Top of Source records

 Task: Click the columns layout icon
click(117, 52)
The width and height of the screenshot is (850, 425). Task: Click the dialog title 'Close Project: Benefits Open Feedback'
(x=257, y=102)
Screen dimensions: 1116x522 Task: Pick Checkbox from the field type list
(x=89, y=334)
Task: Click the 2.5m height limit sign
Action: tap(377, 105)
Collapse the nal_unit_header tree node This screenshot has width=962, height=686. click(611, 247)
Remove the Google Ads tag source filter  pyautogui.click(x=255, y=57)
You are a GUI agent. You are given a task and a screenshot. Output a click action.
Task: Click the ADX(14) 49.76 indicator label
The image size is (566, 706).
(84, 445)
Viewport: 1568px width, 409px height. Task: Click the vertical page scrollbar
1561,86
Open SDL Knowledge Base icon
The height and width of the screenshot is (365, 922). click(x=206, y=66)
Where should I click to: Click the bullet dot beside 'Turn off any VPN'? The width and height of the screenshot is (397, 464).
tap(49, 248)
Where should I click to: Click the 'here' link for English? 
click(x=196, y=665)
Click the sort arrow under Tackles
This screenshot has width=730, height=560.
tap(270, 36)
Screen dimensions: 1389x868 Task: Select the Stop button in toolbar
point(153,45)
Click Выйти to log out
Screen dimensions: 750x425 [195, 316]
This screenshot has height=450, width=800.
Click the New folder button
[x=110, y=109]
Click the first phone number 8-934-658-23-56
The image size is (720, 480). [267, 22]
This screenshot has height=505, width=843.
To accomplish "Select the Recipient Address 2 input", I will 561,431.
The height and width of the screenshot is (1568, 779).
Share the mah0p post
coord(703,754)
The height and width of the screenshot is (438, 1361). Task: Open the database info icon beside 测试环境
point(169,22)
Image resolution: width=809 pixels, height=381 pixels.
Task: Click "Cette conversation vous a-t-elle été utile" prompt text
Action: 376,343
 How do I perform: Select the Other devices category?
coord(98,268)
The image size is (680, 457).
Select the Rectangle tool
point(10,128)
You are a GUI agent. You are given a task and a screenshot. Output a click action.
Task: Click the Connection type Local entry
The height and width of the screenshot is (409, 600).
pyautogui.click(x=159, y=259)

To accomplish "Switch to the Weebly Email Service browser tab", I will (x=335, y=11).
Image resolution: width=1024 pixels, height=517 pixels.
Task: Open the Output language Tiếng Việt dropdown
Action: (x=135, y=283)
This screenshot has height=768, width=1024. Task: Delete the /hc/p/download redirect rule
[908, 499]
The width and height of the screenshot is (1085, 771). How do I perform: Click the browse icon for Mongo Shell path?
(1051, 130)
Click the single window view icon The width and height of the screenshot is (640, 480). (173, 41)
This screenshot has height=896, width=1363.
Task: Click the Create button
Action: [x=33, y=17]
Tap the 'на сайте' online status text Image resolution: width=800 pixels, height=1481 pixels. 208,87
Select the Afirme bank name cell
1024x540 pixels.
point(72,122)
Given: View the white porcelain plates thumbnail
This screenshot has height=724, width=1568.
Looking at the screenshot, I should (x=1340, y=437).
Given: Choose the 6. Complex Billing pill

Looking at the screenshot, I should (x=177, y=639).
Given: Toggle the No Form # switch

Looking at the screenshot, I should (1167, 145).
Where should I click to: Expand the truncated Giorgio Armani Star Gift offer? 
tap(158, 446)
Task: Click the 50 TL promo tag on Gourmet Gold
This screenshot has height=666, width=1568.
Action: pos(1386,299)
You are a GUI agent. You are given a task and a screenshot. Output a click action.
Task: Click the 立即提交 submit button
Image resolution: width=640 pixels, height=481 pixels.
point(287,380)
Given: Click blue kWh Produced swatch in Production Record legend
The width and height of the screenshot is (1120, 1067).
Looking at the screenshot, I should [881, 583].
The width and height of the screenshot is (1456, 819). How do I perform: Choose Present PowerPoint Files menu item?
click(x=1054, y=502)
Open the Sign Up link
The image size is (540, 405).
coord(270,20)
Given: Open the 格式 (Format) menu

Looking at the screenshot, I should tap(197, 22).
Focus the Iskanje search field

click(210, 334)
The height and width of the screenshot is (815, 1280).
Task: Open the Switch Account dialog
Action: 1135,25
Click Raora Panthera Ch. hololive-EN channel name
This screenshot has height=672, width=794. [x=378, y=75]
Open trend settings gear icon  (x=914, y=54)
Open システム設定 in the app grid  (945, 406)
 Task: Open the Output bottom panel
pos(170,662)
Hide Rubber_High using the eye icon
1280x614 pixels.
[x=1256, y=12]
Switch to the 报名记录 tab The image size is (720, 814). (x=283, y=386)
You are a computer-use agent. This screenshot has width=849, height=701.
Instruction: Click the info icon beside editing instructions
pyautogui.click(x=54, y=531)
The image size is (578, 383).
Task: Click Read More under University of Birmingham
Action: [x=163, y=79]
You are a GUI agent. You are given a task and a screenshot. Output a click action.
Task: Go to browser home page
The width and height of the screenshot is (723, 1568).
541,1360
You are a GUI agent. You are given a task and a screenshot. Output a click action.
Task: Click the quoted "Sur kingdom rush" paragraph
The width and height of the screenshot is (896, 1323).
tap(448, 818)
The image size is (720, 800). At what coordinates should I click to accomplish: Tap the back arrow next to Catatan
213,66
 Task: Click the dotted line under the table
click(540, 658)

Bottom of Source records

Problem requirements.
Return exactly the lines of the data, and only those, from the line with "Switch to the 报名记录" through the last line, inclusive.

Reply to the task.
Switch to the 报名记录 tab The image size is (720, 814). (x=283, y=386)
You are a computer-use agent. This screenshot has width=849, height=701.
Instruction: Click the info icon beside editing instructions
pyautogui.click(x=54, y=531)
The image size is (578, 383).
Task: Click Read More under University of Birmingham
Action: [x=163, y=79]
You are a GUI agent. You are given a task and a screenshot. Output a click action.
Task: Go to browser home page
The width and height of the screenshot is (723, 1568).
541,1360
You are a GUI agent. You are given a task and a screenshot. Output a click action.
Task: Click the quoted "Sur kingdom rush" paragraph
The width and height of the screenshot is (896, 1323).
tap(448, 818)
The image size is (720, 800). At what coordinates should I click to accomplish: Tap the back arrow next to Catatan
213,66
 Task: Click the dotted line under the table
click(540, 658)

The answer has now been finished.